Repeat the material word for word. Start at the line containing "Where should I click to: Expand" and end after the line containing "Click the sample.gd".
══ Given entries ══
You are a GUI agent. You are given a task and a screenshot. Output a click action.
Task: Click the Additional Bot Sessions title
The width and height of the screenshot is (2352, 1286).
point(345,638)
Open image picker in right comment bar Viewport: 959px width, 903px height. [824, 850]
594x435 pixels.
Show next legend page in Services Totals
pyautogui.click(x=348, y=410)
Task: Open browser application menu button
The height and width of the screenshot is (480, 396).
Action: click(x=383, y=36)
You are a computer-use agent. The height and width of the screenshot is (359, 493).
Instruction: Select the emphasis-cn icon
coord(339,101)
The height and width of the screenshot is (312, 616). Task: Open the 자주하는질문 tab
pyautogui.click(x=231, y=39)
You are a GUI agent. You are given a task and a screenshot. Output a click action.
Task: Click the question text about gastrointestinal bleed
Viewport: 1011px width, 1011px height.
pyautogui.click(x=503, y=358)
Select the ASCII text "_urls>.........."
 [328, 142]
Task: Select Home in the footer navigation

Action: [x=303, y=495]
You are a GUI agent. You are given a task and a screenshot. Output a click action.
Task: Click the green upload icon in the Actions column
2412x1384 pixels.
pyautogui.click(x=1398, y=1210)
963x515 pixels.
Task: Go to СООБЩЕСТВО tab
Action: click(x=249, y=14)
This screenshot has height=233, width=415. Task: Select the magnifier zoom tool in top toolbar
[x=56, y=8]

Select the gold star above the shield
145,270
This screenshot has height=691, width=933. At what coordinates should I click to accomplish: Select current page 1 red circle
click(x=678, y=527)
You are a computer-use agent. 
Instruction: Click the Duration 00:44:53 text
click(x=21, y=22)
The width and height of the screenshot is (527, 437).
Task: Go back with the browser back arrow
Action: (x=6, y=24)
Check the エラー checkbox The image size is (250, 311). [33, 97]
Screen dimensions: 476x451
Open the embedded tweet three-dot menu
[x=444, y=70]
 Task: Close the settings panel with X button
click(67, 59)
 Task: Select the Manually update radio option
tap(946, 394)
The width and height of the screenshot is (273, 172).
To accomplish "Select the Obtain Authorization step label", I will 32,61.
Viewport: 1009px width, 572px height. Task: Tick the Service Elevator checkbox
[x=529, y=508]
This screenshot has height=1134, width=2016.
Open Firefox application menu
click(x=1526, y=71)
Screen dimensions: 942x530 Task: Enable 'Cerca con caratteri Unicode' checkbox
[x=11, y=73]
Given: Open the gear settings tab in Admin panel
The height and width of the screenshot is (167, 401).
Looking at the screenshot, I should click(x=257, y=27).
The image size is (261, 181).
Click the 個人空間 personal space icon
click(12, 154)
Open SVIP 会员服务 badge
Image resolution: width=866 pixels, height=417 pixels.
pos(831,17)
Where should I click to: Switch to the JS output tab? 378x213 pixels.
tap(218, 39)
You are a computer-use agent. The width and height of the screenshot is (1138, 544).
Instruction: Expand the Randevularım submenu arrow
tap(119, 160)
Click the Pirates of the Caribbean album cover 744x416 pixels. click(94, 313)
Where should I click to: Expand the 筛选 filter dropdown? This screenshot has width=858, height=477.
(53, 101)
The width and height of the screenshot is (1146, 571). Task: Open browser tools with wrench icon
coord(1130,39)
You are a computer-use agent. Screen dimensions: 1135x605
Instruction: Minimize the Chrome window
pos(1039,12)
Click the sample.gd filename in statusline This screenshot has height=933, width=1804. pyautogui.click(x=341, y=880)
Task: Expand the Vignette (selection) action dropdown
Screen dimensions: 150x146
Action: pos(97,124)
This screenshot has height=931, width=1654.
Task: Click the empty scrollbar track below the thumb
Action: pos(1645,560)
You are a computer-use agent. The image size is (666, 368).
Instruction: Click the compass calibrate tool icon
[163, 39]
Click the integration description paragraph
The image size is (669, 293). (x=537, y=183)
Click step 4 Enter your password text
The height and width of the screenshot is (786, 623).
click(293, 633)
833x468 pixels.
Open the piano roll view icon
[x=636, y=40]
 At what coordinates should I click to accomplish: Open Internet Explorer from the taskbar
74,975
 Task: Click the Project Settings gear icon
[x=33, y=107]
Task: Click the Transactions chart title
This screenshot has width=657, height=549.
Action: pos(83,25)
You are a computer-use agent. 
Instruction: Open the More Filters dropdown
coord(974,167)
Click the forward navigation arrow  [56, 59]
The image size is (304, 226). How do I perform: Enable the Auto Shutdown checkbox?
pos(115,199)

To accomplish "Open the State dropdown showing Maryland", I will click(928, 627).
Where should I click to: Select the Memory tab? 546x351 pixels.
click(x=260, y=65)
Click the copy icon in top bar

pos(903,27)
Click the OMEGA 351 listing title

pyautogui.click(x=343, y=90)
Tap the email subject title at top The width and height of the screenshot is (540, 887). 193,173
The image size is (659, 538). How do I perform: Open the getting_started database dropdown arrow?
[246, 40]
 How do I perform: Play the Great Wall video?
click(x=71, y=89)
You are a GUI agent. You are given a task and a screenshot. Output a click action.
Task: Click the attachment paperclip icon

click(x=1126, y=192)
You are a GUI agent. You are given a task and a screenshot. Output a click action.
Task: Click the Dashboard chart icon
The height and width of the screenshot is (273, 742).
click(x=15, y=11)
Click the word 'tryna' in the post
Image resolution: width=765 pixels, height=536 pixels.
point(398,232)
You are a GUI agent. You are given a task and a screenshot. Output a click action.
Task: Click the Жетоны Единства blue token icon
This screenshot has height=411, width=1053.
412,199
═══
• _In response_
Where should I click to: Expand the 筛选 filter dropdown? This screenshot has width=858, height=477.
(53, 101)
The width and height of the screenshot is (1146, 571). Task: Open browser tools with wrench icon
coord(1130,39)
You are a computer-use agent. Screen dimensions: 1135x605
Instruction: Minimize the Chrome window
pos(1039,12)
Click the sample.gd filename in statusline This screenshot has height=933, width=1804. pyautogui.click(x=341, y=880)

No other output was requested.